Tomó en una mano el sacacorchos, y en la otra una jarra. Se colgó el embudo por el asa al cinturón y recorrió barril por barril. Destapaba, extraía la medida de una jarra, echaba otra de la mezcla nueva, y volvía a taparlo.

Le llevó la mayor parte de la mañana realizar aquella operación en todos los barriles almacenados, y gastó casi todo el contenido de la barrica restante de la noche anterior.

Al terminar el trabajo, hasta el último barril de la posada contenía cuarenta o cincuenta partes de cerveza normal y una parte de aquel líquido amoroso. Sólo quedaba media jarra de la extraña poción. Otik sudaba y le dolían los músculos de los brazos de tapar y destapar tantos barriles. Se dejó caer con pesadez sobre el taburete que había tras el mostrador. Recorrió con la mirada las barricas que llenaban el almacén desde el suelo hasta el techo. Mientras durasen, en la posada El Último Hogar no surgiría ninguna pelea, ningún rencor, ninguna desilusión amorosa.

Otik sonrió, pero estaba demasiado cansado para mantener la sonrisa. Se secó las manos con el paño de la barra.

—Me he ganado un trago —dijo con voz ronca.

La jarra medio llena estaba sobre el mostrador, y por los bordes escurrían gotitas del dorado líquido. Unas ondas concéntricas se formaron en su superficie cuando el viento agitó las ramas del vallenwood sobre las que reposaba el suelo de la taberna.

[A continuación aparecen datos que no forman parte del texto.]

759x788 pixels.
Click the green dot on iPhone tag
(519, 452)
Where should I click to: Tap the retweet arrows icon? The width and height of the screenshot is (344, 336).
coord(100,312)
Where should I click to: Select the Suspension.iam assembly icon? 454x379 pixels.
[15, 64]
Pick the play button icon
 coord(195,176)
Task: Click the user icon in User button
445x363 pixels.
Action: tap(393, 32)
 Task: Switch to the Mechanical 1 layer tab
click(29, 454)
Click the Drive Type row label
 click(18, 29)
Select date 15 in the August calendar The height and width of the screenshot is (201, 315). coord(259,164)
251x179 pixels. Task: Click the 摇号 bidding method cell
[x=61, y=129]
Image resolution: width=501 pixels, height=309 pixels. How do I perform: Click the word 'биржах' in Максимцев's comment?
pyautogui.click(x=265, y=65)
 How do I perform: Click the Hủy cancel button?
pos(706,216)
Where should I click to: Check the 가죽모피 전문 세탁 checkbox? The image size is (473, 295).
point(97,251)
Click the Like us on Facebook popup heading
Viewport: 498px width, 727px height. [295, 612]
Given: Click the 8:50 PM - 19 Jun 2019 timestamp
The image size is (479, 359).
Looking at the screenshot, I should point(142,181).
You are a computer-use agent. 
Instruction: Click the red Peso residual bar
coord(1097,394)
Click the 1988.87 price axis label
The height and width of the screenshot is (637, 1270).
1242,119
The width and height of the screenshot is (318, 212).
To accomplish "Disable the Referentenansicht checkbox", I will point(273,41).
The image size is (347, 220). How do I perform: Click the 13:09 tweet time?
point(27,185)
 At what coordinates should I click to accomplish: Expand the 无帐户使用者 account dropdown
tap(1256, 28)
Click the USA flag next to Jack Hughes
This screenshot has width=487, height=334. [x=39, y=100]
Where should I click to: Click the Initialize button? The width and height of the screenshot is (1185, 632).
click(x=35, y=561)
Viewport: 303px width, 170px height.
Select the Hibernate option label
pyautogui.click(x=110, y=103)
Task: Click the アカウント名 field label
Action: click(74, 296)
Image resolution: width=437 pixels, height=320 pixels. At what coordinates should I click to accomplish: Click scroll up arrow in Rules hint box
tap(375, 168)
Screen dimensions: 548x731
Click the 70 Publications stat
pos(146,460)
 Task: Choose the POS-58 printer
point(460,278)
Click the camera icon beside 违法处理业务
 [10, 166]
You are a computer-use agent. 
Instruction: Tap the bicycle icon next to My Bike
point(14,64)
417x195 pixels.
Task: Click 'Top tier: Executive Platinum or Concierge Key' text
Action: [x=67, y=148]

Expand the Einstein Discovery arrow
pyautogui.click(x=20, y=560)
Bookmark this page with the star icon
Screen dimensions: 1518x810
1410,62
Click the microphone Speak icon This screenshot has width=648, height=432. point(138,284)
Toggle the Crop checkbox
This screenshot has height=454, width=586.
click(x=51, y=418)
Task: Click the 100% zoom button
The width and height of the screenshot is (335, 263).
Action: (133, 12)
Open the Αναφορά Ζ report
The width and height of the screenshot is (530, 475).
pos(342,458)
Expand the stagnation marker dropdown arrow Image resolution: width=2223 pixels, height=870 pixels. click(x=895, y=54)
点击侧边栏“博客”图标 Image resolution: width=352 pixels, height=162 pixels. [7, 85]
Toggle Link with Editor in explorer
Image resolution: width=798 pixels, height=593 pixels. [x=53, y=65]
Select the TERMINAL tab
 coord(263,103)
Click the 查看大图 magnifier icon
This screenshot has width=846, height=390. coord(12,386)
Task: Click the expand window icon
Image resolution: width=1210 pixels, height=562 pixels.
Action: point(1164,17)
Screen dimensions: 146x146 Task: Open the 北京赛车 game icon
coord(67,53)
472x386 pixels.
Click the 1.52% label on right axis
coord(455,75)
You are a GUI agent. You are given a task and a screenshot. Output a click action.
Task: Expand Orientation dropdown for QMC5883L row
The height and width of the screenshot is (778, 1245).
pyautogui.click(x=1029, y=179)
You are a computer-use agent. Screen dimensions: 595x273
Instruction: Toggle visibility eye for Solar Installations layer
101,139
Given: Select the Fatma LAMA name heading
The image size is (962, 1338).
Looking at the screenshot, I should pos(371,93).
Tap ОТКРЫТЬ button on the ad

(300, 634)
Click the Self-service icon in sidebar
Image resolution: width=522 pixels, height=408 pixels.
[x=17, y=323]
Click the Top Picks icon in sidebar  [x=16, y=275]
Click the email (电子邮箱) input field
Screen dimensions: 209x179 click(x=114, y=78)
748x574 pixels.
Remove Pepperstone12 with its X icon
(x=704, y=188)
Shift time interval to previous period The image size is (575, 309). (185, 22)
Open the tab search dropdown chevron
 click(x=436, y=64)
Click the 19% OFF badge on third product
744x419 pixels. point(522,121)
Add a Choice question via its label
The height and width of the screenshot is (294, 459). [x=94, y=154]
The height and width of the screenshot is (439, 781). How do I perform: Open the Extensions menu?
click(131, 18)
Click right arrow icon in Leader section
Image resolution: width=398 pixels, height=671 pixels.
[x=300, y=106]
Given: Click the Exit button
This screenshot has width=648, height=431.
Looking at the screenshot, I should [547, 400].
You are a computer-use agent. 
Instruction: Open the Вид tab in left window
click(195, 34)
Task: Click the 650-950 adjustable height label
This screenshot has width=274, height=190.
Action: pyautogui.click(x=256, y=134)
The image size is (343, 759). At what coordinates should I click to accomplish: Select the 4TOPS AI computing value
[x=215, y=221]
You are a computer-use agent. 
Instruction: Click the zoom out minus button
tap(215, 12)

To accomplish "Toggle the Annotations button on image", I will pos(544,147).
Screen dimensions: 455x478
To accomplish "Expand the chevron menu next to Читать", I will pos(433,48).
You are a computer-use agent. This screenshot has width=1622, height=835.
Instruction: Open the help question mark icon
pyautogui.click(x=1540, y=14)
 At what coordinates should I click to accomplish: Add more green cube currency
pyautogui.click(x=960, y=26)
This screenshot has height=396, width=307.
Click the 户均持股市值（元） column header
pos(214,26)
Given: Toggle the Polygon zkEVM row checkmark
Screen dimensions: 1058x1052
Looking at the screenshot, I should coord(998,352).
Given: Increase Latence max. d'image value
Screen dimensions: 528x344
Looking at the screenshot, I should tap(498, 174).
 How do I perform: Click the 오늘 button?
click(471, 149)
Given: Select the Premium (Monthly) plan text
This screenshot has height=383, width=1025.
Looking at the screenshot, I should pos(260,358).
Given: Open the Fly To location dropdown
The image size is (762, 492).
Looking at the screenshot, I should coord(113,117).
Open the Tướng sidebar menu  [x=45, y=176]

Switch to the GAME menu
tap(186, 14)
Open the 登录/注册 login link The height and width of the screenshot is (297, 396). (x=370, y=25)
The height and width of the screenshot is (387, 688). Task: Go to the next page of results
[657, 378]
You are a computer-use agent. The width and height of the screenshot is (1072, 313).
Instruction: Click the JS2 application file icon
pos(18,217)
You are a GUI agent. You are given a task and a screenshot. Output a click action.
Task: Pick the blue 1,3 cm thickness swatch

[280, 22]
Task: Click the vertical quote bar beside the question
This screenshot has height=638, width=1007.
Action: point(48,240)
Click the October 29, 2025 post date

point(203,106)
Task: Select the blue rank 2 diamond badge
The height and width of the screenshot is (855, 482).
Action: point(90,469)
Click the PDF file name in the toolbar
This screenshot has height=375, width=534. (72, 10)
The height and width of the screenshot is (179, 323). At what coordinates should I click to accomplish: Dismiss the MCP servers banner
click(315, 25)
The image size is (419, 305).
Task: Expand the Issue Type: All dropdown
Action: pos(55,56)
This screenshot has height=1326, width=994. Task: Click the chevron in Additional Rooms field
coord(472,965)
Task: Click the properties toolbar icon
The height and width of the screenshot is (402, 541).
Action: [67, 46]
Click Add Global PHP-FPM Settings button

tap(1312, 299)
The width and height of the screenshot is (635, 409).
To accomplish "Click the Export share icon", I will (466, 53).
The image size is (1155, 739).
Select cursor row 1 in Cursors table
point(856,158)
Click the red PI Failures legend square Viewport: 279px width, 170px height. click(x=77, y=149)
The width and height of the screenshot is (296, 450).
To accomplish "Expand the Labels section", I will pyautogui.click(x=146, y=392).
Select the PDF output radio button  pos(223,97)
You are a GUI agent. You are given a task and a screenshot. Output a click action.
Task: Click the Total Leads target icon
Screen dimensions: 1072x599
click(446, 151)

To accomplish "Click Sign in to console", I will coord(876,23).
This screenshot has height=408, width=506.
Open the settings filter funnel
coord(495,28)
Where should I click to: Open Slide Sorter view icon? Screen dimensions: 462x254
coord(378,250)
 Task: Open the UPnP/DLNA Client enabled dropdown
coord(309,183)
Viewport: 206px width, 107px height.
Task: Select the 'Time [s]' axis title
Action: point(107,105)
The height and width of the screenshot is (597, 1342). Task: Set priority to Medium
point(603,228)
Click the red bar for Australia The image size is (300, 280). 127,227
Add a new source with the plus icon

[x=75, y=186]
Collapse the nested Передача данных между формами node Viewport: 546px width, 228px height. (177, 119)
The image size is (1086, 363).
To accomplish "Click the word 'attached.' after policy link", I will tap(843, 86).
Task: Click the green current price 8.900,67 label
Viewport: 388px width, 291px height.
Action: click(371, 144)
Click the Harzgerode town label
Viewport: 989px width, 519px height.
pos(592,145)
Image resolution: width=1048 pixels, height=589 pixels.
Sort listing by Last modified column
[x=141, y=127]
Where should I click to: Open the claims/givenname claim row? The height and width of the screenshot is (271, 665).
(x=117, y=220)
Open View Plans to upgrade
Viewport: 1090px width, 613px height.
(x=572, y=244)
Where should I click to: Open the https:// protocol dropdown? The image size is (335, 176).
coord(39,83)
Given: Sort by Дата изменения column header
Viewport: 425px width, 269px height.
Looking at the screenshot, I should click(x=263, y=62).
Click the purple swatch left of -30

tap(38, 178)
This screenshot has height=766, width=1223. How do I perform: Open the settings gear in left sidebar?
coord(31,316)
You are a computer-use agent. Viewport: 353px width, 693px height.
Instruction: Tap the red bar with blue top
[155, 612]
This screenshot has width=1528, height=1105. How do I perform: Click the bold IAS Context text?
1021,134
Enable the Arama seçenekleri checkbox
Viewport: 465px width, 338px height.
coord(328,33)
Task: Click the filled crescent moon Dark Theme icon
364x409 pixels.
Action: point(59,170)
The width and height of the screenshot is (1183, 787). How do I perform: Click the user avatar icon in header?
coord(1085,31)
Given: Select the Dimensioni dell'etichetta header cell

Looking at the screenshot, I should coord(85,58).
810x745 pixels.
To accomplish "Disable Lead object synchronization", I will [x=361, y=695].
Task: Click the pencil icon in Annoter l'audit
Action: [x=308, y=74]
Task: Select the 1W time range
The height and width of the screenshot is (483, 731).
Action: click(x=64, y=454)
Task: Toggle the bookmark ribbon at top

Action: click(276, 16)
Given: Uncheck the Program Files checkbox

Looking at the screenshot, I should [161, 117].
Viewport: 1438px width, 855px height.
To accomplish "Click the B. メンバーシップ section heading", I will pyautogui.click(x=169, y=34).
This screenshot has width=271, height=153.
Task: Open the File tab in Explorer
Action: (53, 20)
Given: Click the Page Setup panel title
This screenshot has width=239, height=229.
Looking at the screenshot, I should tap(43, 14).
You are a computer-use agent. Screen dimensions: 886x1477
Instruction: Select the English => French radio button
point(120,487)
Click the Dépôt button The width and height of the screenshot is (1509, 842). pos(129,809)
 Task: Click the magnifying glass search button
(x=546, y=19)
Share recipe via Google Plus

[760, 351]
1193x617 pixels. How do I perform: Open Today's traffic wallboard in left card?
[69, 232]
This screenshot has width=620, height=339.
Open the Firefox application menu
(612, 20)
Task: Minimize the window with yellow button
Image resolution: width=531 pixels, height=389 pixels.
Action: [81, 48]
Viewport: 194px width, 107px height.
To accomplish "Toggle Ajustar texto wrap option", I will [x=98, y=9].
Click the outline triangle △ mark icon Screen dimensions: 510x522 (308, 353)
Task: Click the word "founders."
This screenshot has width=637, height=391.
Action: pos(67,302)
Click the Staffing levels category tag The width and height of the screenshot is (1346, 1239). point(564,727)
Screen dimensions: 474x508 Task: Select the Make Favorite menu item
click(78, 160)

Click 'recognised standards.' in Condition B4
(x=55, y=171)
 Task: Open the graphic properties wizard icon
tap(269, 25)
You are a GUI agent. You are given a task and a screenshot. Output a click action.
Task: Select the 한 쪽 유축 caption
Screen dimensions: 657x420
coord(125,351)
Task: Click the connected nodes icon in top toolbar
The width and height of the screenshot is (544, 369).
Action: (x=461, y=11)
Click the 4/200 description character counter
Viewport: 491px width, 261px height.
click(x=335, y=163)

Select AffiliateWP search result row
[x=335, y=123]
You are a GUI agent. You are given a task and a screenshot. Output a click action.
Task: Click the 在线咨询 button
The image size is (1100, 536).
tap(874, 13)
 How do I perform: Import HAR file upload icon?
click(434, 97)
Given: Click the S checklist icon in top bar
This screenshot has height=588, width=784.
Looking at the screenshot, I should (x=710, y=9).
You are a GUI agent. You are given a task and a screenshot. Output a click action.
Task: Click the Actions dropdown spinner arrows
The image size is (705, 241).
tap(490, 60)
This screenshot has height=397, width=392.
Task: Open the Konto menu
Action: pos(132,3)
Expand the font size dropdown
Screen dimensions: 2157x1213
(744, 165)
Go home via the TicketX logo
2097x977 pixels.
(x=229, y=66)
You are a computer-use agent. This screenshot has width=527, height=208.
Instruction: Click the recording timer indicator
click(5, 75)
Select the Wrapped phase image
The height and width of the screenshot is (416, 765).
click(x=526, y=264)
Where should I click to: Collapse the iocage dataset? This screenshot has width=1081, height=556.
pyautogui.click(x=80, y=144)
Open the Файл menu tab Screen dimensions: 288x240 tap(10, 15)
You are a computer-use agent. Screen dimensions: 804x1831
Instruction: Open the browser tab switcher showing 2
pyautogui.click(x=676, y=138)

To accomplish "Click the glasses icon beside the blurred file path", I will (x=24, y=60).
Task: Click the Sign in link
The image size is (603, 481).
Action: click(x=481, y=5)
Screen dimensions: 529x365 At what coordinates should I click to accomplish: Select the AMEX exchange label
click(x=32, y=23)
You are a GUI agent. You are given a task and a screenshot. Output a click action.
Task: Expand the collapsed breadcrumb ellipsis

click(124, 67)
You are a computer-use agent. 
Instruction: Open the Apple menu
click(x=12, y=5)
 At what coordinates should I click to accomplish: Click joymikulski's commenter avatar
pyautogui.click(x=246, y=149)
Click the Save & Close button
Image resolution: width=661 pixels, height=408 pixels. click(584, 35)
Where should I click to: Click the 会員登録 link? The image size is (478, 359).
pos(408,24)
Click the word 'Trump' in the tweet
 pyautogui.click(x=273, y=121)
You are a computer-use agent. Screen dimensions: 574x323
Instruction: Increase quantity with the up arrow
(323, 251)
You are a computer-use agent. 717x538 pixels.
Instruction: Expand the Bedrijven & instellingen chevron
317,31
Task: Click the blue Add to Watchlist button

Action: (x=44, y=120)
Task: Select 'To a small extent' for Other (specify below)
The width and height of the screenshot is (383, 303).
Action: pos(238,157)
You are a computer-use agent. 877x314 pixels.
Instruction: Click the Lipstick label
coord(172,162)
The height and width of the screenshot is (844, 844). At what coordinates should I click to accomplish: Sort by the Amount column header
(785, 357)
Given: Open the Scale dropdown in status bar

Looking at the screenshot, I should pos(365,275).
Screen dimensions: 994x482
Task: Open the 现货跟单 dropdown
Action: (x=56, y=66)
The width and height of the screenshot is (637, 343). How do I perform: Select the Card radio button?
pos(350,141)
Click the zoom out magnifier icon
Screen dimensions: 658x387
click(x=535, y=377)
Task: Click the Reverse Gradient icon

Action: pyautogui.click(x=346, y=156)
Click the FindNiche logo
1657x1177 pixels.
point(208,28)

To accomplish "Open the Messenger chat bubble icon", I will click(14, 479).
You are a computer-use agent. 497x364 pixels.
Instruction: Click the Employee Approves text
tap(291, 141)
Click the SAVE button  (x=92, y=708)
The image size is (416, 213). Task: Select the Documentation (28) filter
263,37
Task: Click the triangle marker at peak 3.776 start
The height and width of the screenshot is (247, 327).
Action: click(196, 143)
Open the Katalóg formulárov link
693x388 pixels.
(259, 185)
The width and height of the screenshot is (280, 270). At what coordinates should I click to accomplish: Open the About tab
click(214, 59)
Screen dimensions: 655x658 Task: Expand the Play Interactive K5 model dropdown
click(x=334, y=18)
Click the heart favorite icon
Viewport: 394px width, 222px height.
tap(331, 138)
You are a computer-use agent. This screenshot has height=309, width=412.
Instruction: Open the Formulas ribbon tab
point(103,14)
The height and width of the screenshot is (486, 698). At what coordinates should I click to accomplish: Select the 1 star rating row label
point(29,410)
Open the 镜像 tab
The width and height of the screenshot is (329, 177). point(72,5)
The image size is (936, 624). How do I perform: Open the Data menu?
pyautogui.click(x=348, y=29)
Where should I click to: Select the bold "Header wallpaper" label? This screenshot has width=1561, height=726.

Podría dárselo a beber a cualquier mujer y se enamoraría de él. Podría tener a una belleza, o a una jovencita, o una regordeta matrona de su edad que caldeara su cama y le gastara bromas sobre su vientre prominente, y le preparara sidra caliente en las noches frías. ¡Tantos años y casi no había tenido tiempo de sentirse solo!

¡Tantos años…!

Otik recorrió con la mirada la posada El Último Hogar. Había crecido sacándole brillo al mostrador, restregando su suelo irregular, pulido por el paso del tiempo. Los vecinos que acudían a la taberna eran sus amigos, y también los forasteros, a quienes trataba de dar una buena acogida. Se escuchó a sí mismo diciéndole a Tika: «Ningún otro lugar del mundo podría ser ya mi hogar».

Sonrió a la madera. A los cristales coloreados de las ventanas. A los amigos que tenía. A los que aún no había conocido. Levantó la jarra.

—A vuestra salud, señores y señoras.

Y apuró de un trago el resto del brebaje mágico.